SUPPLIED TEXT:
══════════
- Conference: Far Western Conference
- Record: 5–2 (1–2 FWC)
- Head coach: Erwin Righter (5th season);
- Home stadium: College of the Pacific Field

= 1925 Pacific Tigers football team =

American college football season

The 1925 Pacific Tigers football team represented the College of the Pacific—now known as the University of the Pacific—in Stockton, California as a member of the Far Western Conference (FWC) during the 1925 college football season. 1925 was the inaugural season of play for the FWC. Pacific had competed as an independent in 1924. The team was led by fifth-year head coach Erwin Righter and played home games at a field on campus in Stockton. Pacific compiled an overall record of 5–2 with a mark of 1–2 in conference play, placing fourth in the FWC. The Tigers outscored their opponents 71–46 for the season.
══════════
DATA SUPPLIED:

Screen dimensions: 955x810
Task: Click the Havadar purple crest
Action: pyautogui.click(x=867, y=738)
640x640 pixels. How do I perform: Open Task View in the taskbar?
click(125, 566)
══════════
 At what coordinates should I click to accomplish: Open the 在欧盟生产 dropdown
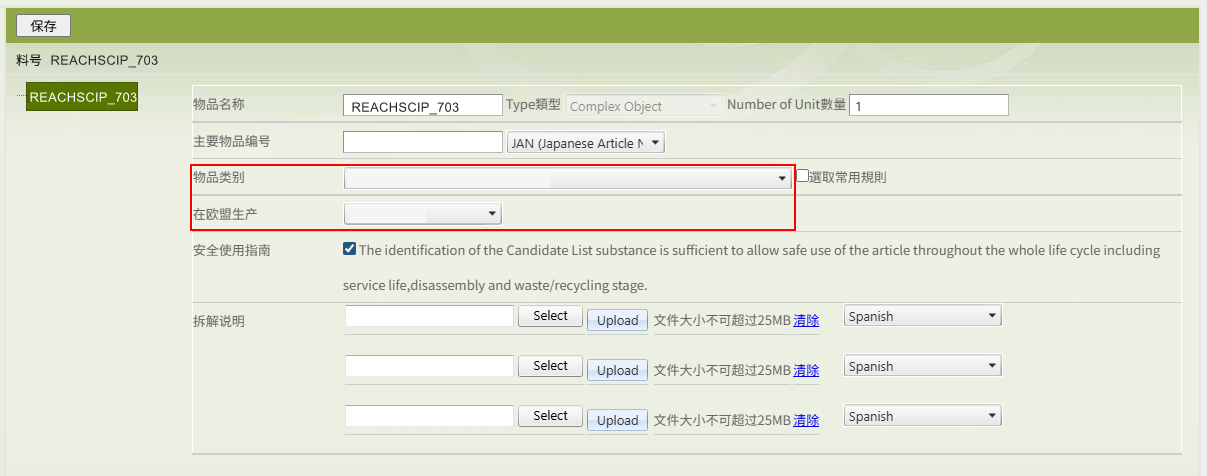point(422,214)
══════════
YOUR GOAL: According to the 1925 Pacific Tigers football article, where did the team place in the Far Western Conference that season? Use only the 1925 Pacific Tigers football article, not the entries.

TASK RESPONSE: Fourth